The Court Wields Its First Amendment Cudgel and Misses the Mark


Today the Court decided Snyder v. Phelps, the case about the Westboro Baptist Church's anti-gay picketing of military funerals. Snyder had won a jury verdict on intentional infliction of emotional distress (IIED), a relatively recently created tort that applies to conduct so "outrageous" that it goes beyond the bounds of what society finds acceptable. This was a tough case that pitted a First Amendment right to speak on matters of public concern against a non-public figure's right to privacy. The decision came down 8-1 on the side of the church, and I think their analysis misses the point. Strangely enough, and in a way that may destroy any ACLU cred I have, I find myself agreeing with Justice Alito in dissent, and those are not words I expected to find myself typing.

Basically, here's the problem. IIED is a tort that can be triggered by speech. On that point, no one disagrees. Here's the definition of IIED from the Second Restatement of Torts: conduct which is "so outrageous in character, and so extreme in degree, as to go beyond all possible bounds of decency, and to be regarded as atrocious, and utterly intolerable in a civilized community." The Restatement also notes that "the distress must be 'so severe that no reasonable man could be expected to endure it." Well, the First Amendment has a doctrine called "fighting words," the first prong of which is words "which by their very utterance inflict injury." If an utterance is considered "fighting words," it receives no First Amendment protection--it's not even considered speech. So I join Justice Alito in asking: under what conception of fighting words does any speech so severe as to be considered IIED not fall? Think about it: the jury has already concluded, to the tune of $2.3 million, that the words did inflict injury. They're fighting words by definition.

So if the analysis had started there, as I think it should have, there is a presumption of no protection. But then you can ask whether there should be an exception for fighting words that are matters of public concern, which might be reasonable enough. We consider political speech important enough that even if it hurts or "severely distresses" people, we might make an exception to the exception.

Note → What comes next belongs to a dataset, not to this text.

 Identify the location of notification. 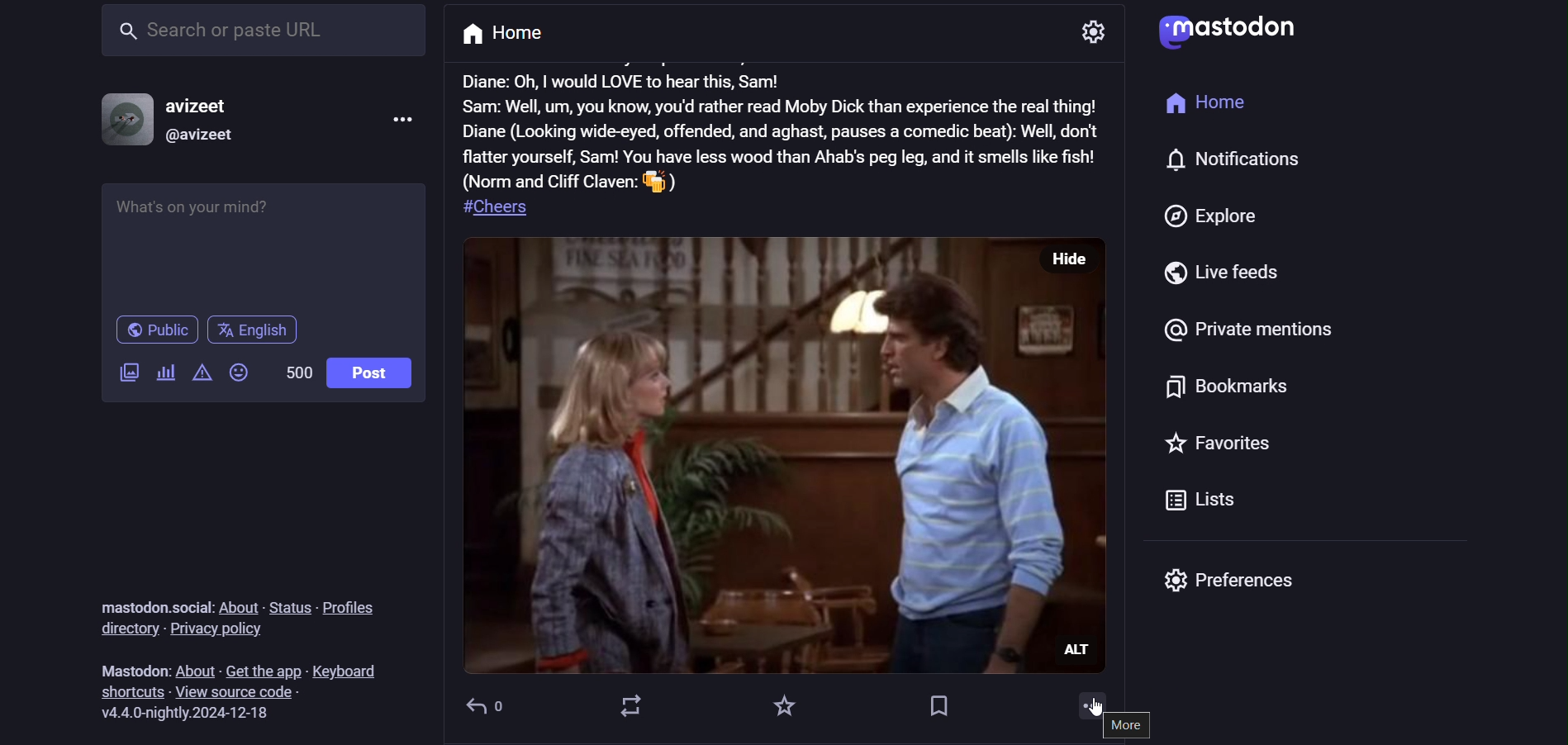
(1258, 163).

However, there's already a case on this point: R.A.V. v. City of St. Paul (1992), which I can't seem to find cited anywhere in this opinion or dissent. R.A.V. concerned a St. Paul ordinance that prohibited racist fighting words. Justice Scalia, for the majority, said that content and viewpoint discrimination even among unprotected fighting words was anathema to the First Amendment. This opinion really shook things up at the time, because it's not obvious - no protection should mean no protection, but even here, content discrimination is not allowed. Applying that rule to this case, the Court would be ignoring R.A.V. to make "matters of public concern" an exception to fighting words doctrine, which they simply can't do.

I can understand how the Court came to the conclusion they did, trying to balance "speech" with "privacy," but by dismissing fighting words in footnote as they did, they turned the analysis on its head. I can also understand the view that these are not fighting words because they are mere hate speech, and the Court doesn't want to go there. (Ask me about that another time.) However, the court doesn't need to go there. We don't get to a balancing test because a jury said a while ago that the church's actions were injurious, and thus they are fighting words by definition. It could have been a very narrow holding on these grounds. Alas, the Court just got it wrong.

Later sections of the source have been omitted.